On 4/30/2011 11:48 PM, shawn wilson wrote:
i'm interested in not seeing unsubstantiated opinion on a technical
mailing list.
That 'opinion' is based, in part, on the following facts, many of which
are in my previous posts to this list. If you would like, to avoid
expressing 'opinion' in the future, I could simply paste the following
huge ass text into every email dealing with XFS, instead of using short
hand subjective phrases such as 'XFS is the overall best Linux FS'. The
following, and additional evidence freely available, demonstrates this
'opinion' to be fact.
All four US National Nuclear Security Administration (NNSA) labs: LANL,
LLNL, Oak Ridge, and Sandia, as well as NASA Ames and the US Air Force
Research Laboratory in Dayton, Ohio, have all used, or still use, XFS
and/or CXFS on large scale storage, dozens of petabytes of XFS disk total.
NASA Ames has been using XFS for 16+ years, and still do, on the 10,240
processor (originally) Columbia super and the archival servers.

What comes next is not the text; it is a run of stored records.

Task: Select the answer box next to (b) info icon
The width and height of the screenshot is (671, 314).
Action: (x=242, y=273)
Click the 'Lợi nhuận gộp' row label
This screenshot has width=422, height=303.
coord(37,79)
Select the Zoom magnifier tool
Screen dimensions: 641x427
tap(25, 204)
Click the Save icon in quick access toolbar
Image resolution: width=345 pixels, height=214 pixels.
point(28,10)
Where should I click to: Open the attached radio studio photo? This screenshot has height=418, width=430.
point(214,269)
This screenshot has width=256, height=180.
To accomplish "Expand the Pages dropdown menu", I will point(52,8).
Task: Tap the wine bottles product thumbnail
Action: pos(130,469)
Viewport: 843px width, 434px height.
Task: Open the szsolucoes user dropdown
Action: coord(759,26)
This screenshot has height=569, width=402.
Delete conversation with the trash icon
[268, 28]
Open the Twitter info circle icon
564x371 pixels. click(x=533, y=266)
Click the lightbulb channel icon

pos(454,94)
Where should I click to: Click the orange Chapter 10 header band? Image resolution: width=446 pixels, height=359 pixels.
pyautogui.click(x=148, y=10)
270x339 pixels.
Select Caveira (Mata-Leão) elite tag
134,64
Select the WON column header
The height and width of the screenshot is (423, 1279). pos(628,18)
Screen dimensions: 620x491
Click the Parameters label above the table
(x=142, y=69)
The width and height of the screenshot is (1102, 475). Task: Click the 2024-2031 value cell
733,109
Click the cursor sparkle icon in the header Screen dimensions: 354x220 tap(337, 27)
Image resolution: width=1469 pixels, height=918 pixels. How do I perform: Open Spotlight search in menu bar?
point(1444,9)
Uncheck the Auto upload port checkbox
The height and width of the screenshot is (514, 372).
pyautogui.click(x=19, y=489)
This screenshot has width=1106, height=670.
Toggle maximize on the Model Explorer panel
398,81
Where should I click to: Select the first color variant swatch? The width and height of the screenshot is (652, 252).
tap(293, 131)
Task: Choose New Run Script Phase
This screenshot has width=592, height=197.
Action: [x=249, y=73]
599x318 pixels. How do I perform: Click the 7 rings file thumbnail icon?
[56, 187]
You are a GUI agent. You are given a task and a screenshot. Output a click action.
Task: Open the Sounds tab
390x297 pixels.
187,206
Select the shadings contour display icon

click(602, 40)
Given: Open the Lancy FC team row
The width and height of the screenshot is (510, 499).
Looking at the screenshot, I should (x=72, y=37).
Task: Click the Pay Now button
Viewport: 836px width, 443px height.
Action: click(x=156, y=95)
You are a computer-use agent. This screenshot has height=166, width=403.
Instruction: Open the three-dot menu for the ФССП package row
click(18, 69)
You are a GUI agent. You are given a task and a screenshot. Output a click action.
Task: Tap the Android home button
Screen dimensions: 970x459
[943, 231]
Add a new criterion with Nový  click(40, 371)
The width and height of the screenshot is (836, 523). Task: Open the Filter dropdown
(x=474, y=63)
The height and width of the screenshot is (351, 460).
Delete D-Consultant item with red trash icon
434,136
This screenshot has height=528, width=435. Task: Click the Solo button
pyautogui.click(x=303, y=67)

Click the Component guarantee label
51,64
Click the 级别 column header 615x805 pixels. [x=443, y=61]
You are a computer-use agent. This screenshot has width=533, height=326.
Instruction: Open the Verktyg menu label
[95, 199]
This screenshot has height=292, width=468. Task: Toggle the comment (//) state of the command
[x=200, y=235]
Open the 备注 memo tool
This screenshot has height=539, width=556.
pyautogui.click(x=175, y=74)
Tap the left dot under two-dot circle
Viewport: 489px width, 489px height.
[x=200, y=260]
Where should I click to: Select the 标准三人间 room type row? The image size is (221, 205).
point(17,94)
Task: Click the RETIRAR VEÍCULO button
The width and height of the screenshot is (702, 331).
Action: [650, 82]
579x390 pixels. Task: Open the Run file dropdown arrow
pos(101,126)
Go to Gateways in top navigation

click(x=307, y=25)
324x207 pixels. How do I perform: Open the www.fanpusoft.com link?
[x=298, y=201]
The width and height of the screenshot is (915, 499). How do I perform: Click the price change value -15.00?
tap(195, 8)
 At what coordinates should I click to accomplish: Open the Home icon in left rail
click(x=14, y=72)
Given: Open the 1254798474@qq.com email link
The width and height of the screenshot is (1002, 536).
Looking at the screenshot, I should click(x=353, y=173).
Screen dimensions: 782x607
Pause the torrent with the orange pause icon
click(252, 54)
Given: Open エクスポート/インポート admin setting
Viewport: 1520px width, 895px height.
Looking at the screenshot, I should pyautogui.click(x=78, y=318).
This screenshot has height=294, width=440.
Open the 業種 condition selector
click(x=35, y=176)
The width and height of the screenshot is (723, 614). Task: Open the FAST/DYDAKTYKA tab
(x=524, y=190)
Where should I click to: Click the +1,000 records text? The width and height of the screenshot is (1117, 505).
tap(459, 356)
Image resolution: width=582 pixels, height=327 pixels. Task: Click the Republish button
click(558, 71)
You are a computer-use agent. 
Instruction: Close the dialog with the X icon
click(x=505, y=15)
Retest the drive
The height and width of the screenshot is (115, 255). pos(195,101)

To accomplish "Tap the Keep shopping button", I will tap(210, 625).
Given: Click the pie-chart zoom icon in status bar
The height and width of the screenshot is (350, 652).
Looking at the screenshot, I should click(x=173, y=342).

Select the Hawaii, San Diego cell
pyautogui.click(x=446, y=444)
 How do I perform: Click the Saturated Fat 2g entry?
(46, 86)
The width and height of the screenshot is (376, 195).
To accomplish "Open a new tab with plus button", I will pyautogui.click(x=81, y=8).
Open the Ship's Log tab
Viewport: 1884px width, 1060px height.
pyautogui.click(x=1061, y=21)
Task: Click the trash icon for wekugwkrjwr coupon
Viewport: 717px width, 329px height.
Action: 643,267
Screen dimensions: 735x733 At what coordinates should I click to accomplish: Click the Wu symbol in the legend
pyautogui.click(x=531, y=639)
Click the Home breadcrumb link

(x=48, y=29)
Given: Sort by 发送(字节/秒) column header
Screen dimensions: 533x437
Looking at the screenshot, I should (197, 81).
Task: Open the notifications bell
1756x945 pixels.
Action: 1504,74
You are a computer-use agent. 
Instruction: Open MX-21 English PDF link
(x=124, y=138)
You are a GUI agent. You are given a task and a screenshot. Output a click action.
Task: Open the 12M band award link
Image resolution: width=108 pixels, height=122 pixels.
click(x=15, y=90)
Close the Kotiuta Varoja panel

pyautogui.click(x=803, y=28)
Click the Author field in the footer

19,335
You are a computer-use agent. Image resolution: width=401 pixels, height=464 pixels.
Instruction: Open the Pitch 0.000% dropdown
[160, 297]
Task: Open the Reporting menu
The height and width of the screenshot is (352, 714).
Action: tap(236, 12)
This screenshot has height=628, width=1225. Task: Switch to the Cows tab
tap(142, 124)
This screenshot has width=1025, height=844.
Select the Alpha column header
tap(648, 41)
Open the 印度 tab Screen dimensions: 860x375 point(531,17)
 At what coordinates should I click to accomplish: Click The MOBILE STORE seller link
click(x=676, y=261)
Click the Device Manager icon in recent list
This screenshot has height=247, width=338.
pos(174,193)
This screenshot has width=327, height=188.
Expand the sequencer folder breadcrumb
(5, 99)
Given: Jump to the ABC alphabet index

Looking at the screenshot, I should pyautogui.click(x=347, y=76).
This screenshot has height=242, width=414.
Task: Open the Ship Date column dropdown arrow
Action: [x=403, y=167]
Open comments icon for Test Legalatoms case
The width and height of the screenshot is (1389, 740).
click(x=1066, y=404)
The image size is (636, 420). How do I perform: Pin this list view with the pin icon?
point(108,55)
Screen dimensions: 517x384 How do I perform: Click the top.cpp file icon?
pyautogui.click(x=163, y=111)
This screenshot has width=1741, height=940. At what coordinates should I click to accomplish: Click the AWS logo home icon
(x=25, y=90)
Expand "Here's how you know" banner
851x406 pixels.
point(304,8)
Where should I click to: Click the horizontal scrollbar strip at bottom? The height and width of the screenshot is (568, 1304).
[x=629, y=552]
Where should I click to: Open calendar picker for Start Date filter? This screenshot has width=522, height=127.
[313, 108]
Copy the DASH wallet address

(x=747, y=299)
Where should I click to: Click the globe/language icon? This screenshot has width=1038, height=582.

They're
currently running an 800TB CXFS filesystem on SAN storage, and local XFS
filesystems on 215TB, 175TB, and 65TB direct fiber attached storage.
http://www.nas.nasa.gov/Resources/Systems/columbia.html
http://www.nas.nasa.gov/Resources/Systems/archive_storage.html
Professor Steven Hawking's research group has used 4 generations of SGI
supercomputers spanning 14 years running cosmology simulations to
support Dr. Hawking's theories, each machine, as with all SGI supers,
running XFS: http://www.damtp.cam.ac.uk/cosmos/hardware/
Linux Kernel Archives said:
"A bit more than a year ago (as of October 2008) kernel.org, in an ever
increasing need to squeeze more performance out of its machines, made
the leap of migrating the primary mirror machines (mirrors.kernel.org)
to XFS. We site a number of reasons including fscking 5.5T of disk is
long and painful, we were hitting various cache issues, and we were
seeking better performance out of our file system."
"After initial tests looked positive we made the jump, and have been
quite happy with the results. With an instant increase in performance
and throughput, as well as the worst xfs_check we've ever seen taking 10
minutes, we were quite happy. Subsequently we've moved all primary
mirroring file-systems to XFS, including www.kernel.org , and
mirrors.kernel.org. With an average constant movement of about 400mbps
around the world, and with peaks into the 3.1gbps range serving
thousands of users simultaneously it's been a file system that has taken
the brunt we can throw at it and held up spectacularly."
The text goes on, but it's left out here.